- Exercise instructions
When you repeat the records, keep every word exact and drop each picture.

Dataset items
---*---

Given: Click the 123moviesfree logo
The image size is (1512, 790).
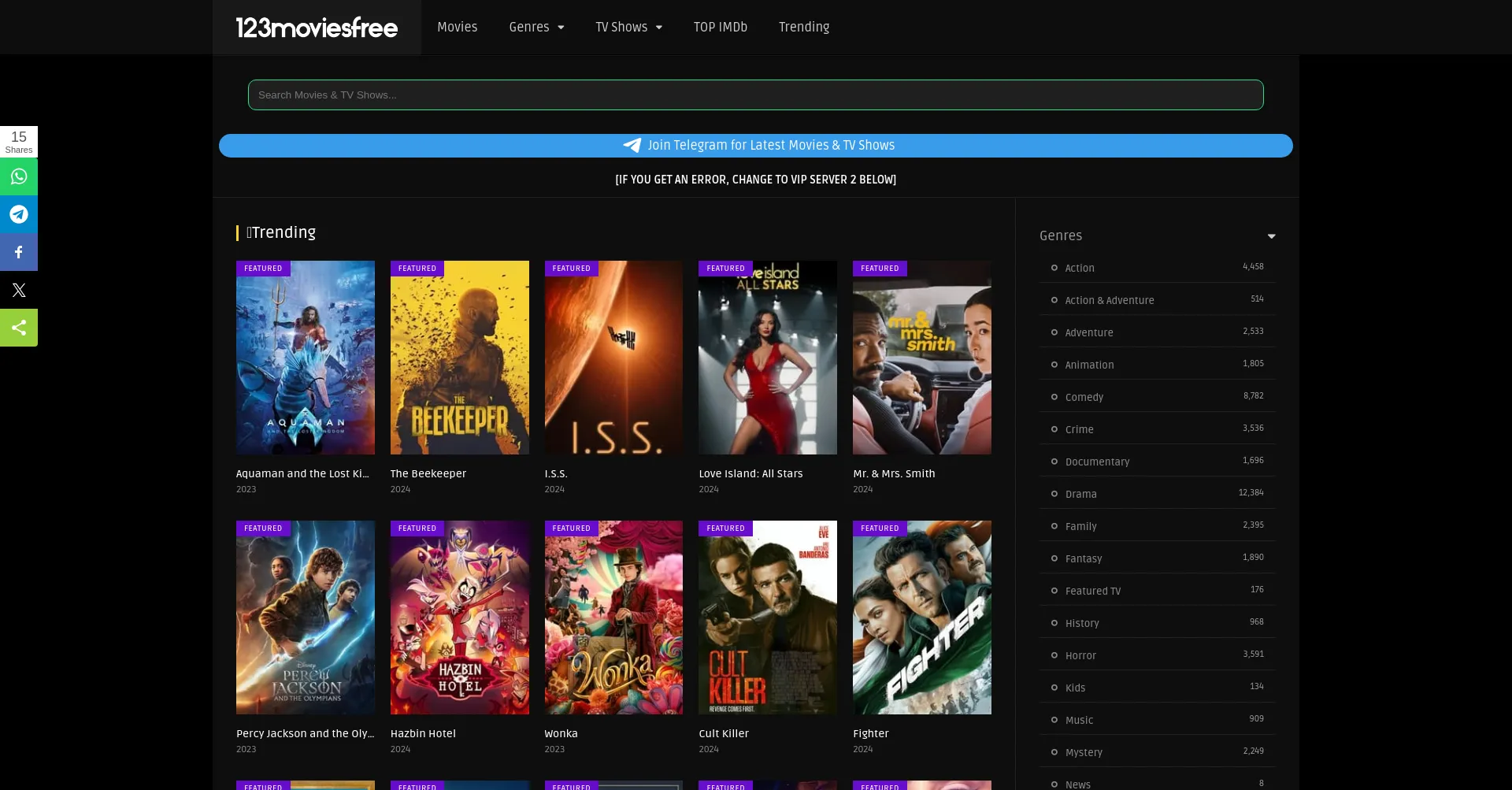Looking at the screenshot, I should [317, 28].
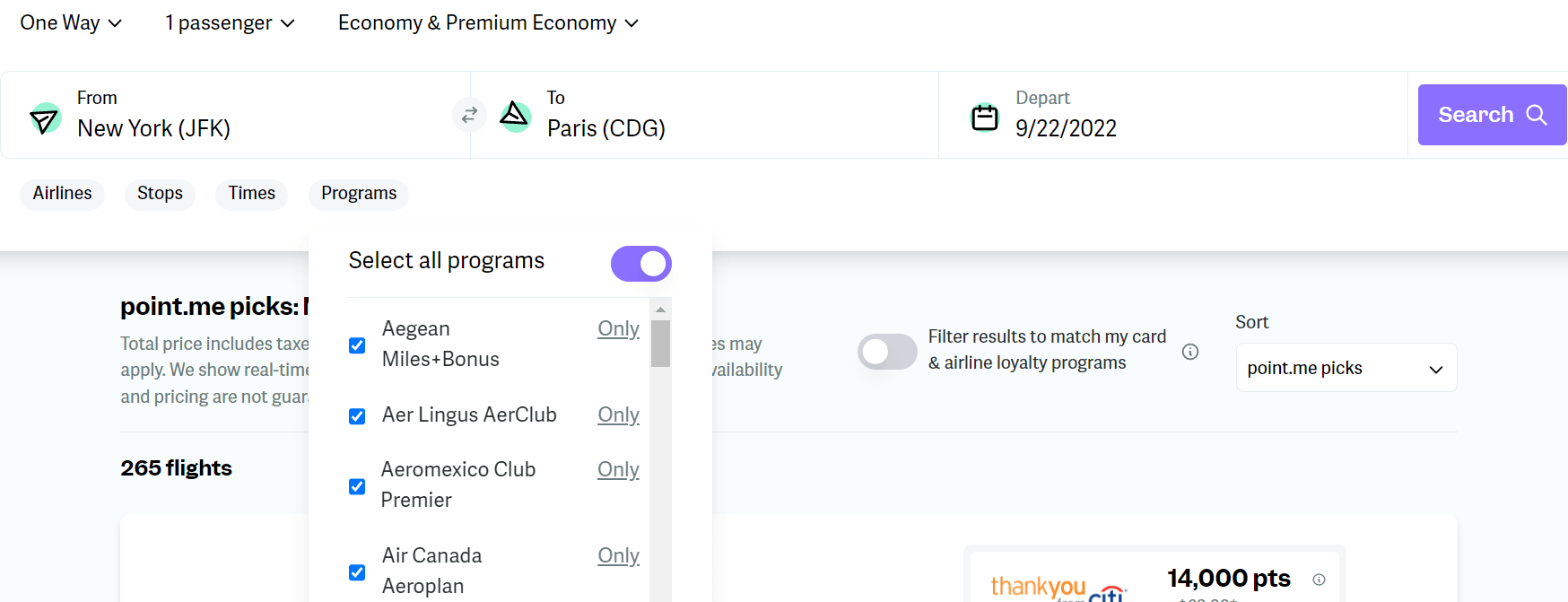Click the info icon beside 14,000 pts

click(x=1317, y=580)
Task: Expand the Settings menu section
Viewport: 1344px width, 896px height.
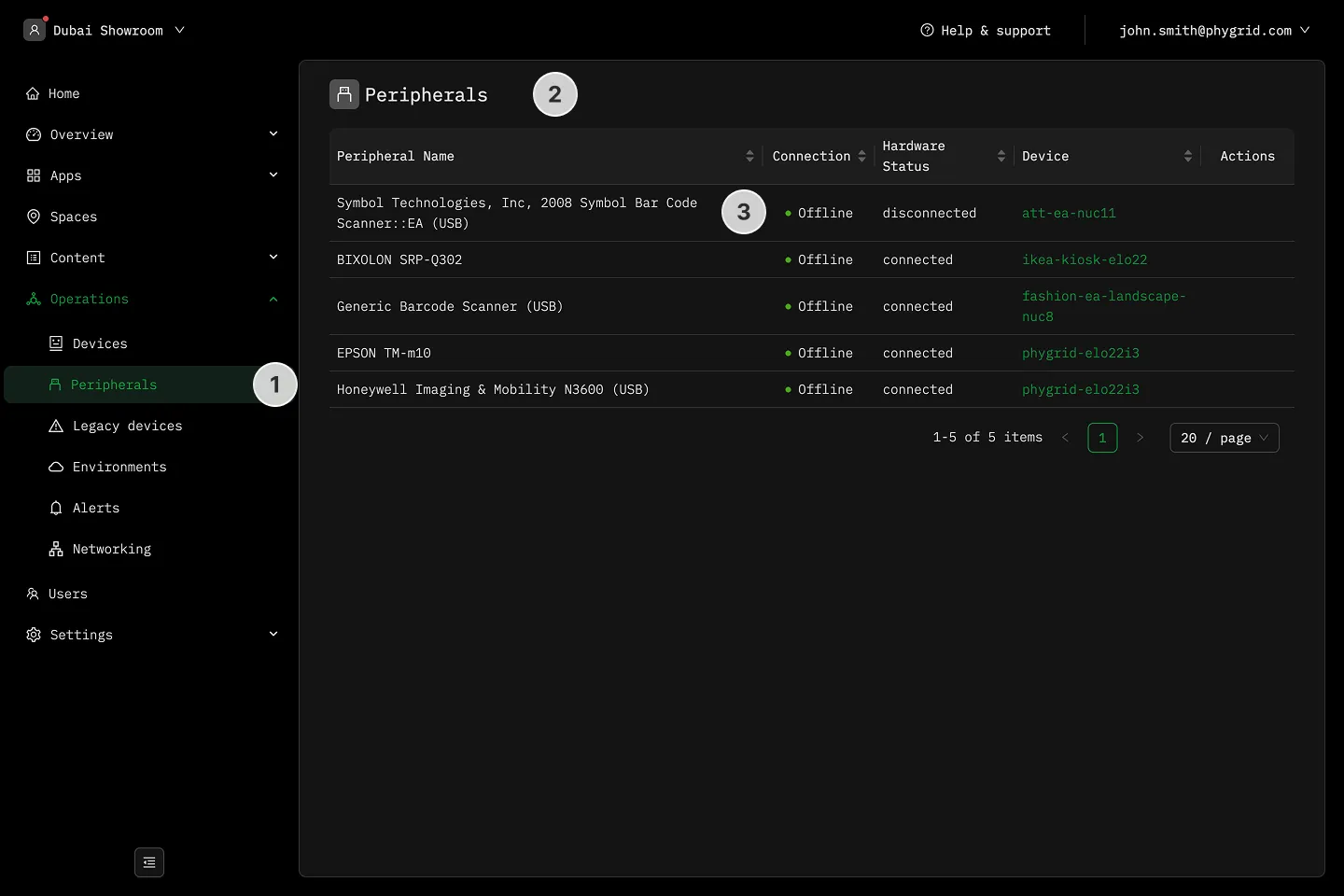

---*---

- Written solution
Given: Click the 123moviesfree logo
The image size is (1512, 790).
Looking at the screenshot, I should [317, 28].
Click the info icon beside 14,000 pts

click(x=1317, y=580)
Task: Expand the Settings menu section
Viewport: 1344px width, 896px height.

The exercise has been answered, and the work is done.